“Immigrazione? Ormai è invasione”. Allarme del sindacato di polizia

«Il flusso dell’immigrazione, sembra rallentare, invece no, sta riprendendo ed è ripreso il film già più volte visto, dei salvataggi. C’è da chiedersi: chi parte con delle ”carrette” e con dei gommoni approssimativi, o con il mare in burrasca, possa pensare che molto probabilmente vi è la concreta possibilità di affondare? Il nuovo Sindaco di Lampedusa ha lanciato un allarme e fatto delle richieste, che fanno onore ad un primo cittadino che ha a cuore i problemi della sua isola e della sua gente». Lo afferma il presidente del Libero Sindacato di Polizia Antonio de Lieto

“Immigrazione, il caso Lampedusa”

«Lampedusa – sottolinea – ha accolto una enormità di migranti ed ora il sindaco, chiede la chiusura dell’hotspot presente sull’isola . Il sindaco ha denunciato continui furti, molestie nei confronti di turisti ed altri comportamenti negativi. Appare evidente che Lampedusa ha ”già dato” sul fronte dell’accoglienza, ora forse è giunto il momento che Lampedusa ed i suoi abitanti, tornino alla normalità. Inutile cantare vittoria, sarebbe più opportuno non abbassare la guardia e mostrare i muscoli. Bisogna avere il coraggio e di avere coraggio. La politica delle ”braccia aperte” – ha continuato de Lieto – è dannosa per il nostro Paese, per la sua gente, per il suo futuro».

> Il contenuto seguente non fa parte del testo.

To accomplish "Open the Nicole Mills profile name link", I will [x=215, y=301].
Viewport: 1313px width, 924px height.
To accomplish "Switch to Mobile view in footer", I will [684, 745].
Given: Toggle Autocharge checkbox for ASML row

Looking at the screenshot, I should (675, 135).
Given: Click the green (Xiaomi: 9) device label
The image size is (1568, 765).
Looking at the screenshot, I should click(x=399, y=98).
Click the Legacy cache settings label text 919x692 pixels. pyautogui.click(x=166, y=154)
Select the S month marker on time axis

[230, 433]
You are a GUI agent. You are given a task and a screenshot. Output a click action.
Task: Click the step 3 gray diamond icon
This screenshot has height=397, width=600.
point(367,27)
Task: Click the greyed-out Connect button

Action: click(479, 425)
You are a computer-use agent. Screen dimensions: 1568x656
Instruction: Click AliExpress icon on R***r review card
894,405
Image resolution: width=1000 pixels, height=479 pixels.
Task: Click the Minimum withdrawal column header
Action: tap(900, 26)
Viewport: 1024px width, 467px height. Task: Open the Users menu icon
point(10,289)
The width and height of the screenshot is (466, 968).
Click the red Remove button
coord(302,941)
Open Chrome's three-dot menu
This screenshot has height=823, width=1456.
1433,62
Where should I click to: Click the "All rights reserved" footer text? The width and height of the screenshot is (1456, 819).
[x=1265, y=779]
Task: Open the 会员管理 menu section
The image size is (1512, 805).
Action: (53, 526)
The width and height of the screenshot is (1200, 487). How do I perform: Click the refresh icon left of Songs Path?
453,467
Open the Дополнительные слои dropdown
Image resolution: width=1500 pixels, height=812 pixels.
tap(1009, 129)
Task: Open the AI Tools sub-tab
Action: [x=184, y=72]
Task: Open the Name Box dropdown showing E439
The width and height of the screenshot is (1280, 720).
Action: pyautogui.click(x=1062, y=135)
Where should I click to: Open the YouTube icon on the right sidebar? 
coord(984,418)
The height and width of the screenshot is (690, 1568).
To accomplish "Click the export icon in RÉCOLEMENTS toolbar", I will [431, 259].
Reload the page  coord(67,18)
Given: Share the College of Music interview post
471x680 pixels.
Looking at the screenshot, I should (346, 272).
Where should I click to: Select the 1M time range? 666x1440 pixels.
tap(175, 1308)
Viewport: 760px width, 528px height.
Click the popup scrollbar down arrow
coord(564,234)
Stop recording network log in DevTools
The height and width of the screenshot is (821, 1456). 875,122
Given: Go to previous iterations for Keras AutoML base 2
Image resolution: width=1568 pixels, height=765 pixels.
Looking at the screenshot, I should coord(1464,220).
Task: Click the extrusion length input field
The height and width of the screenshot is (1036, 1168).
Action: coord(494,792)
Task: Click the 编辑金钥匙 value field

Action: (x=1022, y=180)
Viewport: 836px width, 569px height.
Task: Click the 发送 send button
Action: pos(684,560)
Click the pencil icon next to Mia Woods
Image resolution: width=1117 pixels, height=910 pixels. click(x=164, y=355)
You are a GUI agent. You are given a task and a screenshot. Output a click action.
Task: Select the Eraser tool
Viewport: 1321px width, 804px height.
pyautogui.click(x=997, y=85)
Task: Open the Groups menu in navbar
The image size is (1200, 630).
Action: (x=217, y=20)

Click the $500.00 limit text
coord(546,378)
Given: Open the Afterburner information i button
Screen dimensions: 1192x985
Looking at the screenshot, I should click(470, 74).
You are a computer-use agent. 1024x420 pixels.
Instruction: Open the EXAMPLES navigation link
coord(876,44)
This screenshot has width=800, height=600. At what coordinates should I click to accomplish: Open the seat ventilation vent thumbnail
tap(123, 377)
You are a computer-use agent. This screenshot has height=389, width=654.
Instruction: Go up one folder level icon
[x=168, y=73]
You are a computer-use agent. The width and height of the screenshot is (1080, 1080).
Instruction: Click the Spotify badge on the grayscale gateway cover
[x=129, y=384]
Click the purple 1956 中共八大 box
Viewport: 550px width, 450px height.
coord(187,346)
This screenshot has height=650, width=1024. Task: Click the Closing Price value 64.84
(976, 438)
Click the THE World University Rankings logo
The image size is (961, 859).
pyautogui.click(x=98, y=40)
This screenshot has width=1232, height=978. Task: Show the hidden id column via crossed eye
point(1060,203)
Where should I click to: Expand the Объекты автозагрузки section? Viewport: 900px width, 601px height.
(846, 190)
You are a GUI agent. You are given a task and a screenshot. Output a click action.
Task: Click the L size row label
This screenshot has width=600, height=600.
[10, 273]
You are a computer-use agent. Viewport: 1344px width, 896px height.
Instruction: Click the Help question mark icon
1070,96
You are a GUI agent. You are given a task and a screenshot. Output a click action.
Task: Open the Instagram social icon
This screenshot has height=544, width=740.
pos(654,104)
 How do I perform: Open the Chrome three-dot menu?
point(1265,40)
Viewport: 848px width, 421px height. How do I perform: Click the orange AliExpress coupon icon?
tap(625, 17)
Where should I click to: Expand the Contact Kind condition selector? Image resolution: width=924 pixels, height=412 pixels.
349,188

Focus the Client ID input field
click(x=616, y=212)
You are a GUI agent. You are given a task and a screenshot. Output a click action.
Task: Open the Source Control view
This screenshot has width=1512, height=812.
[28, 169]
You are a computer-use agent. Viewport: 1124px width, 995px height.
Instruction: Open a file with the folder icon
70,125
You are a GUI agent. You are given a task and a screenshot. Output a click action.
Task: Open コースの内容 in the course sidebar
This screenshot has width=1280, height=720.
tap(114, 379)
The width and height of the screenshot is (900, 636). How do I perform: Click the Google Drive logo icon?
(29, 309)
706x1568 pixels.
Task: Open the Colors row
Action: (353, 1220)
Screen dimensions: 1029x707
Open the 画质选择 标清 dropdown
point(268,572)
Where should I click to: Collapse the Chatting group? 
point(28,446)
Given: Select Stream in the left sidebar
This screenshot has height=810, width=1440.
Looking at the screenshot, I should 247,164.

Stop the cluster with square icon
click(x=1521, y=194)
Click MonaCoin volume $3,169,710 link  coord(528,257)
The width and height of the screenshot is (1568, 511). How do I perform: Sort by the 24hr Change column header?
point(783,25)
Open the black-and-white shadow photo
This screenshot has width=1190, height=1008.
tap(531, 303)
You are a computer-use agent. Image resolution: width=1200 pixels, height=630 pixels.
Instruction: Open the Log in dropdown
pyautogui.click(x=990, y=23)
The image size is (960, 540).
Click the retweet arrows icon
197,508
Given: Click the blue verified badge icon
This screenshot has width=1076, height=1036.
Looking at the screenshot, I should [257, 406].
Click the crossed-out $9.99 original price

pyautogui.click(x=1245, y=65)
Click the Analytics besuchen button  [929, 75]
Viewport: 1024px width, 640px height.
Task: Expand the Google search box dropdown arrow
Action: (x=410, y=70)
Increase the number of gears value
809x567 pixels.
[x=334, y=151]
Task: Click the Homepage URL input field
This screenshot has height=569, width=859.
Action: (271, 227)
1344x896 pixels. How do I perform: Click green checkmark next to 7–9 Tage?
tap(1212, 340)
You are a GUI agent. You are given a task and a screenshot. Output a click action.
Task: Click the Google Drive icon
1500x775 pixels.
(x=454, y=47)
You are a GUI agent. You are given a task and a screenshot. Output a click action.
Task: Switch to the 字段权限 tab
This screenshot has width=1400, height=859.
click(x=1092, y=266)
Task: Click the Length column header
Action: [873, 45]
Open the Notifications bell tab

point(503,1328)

Una manifestazione del Lisipo

Una manifestazione del Lisipo

Immigrazione: l’allarme del Lisipo

«Questa immigrazione si sta trasformando in ”invasione”, sempre più complessa, più ingestibile ed a pagarne le conseguenze, tutte negative, è il popolo italiano. L’umanità e l’accoglienza sono alla base della civiltà, ma quando si giunge alla situazione in cui si trova il nostro Paese, è giusto e doveroso, verso gli interessi del’Italia e degli Italiani, dire ”stop”, bloccando i porti e, se del caso- ha concluso il responsabile del Lisipo – effettuate il blocco navale del Mediterraneo».